Als Kulturjournalistin und Gründerin von Secondofestival
Loft & Club: Zukunftsräume für laute und intime Experimente
Wenn ich an Abende denke, an denen Klangkörper in den Raum wachsen und die Lautstärke zum Teil der Komposition wird, fällt mir zuerst das Rimini ein. Nicht zu verwechseln mit dem bekannten Klub – ich meine die kleineren, temporären Räume und Clubnächte, die oft in Industrie- oder Zwischennutzungsorten stattfinden. Diese Locations bieten eine rohe Akustik, hohe Decken und die Möglichkeit, PA-Anlagen und Modularsysteme aufzubauen. Das ist ideal für Noise- und drone-orientierte Sets, aber auch für modular-synth-basierte Performances.

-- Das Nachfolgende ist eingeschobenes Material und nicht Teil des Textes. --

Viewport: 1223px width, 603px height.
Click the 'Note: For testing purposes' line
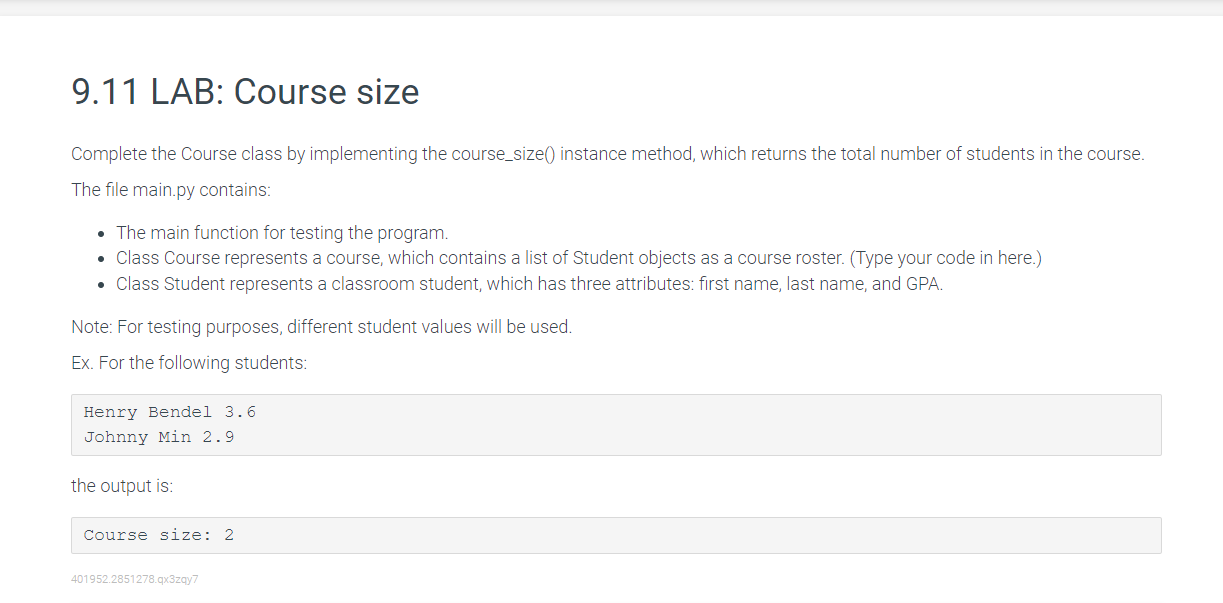click(x=322, y=327)
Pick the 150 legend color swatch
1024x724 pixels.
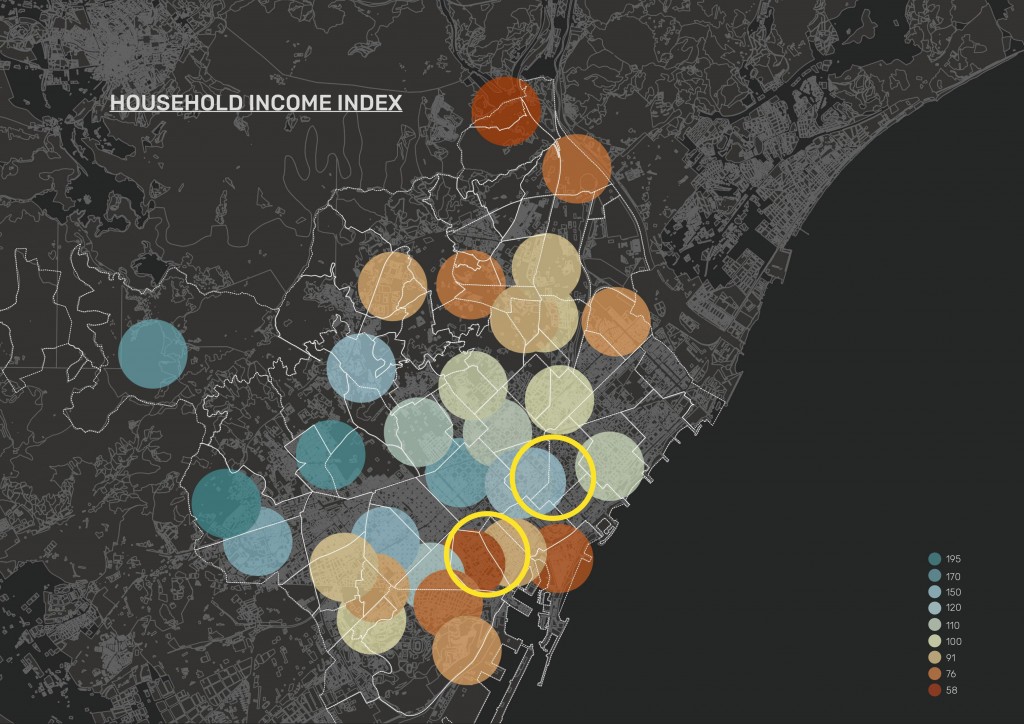coord(934,592)
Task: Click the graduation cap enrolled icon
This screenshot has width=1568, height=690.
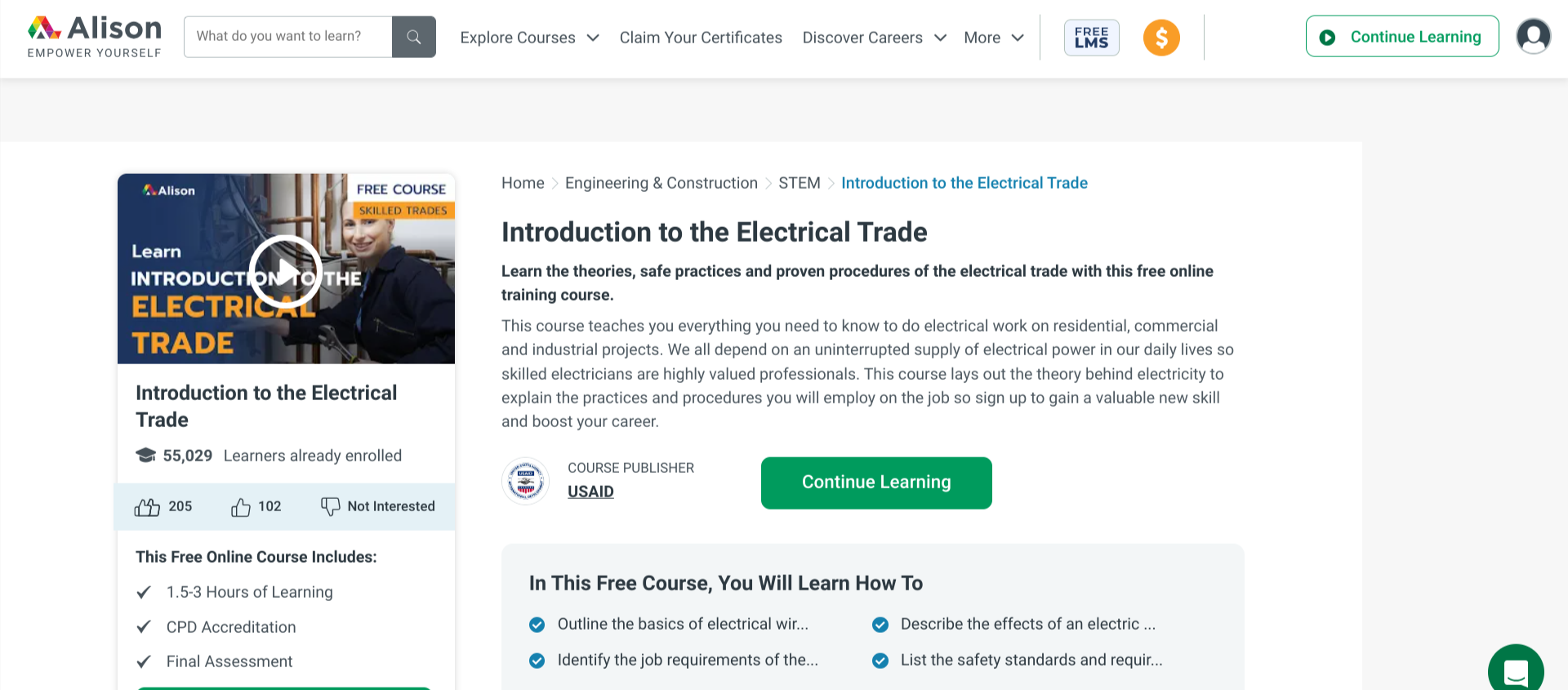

Ein anderes Beispiel: Salon zur Wilden Frau (häufig im Zürcher Kreis 5 zu finden) kombiniert intime Clubatmosphäre mit einem Fokus auf kuratierte Line-ups aus improvisatorischer und elektronischer Avantgarde. Ich schätze besonders die Nähe zum Publikum – die Performances wirken unmittelbarer, weil die Grenzen zwischen Bühne und Zuhörenden verschwimmen.
Konzerthäuser & Off-Spaces: Raum für Klanginstallationen und multimediale Projekte
Für größere, technisch anspruchsvolle Produktionen sind institutionelle Häuser wie das Tonhalle Zurich oder das Hochparterre (wenn dort experimentelle Events stattfinden) nicht immer die erste Wahl — zu formal, oft akustisch auf klassische Besetzungen optimiert. Dafür haben sich in Zürich mehrere Off-Spaces etabliert, die besonders spannend sind:
Ich mag diese Räume, weil sie experimentelles Programmieren erlauben: Mehrere Klangquellen, ausgefallene Monitoring-Konfigurationen und die Nähe zu Kunstschaffenden aus anderen Disziplinen. Für Künstlerinnen ist das oft ein kreativer Freiraum ohne kommerziellen Druck.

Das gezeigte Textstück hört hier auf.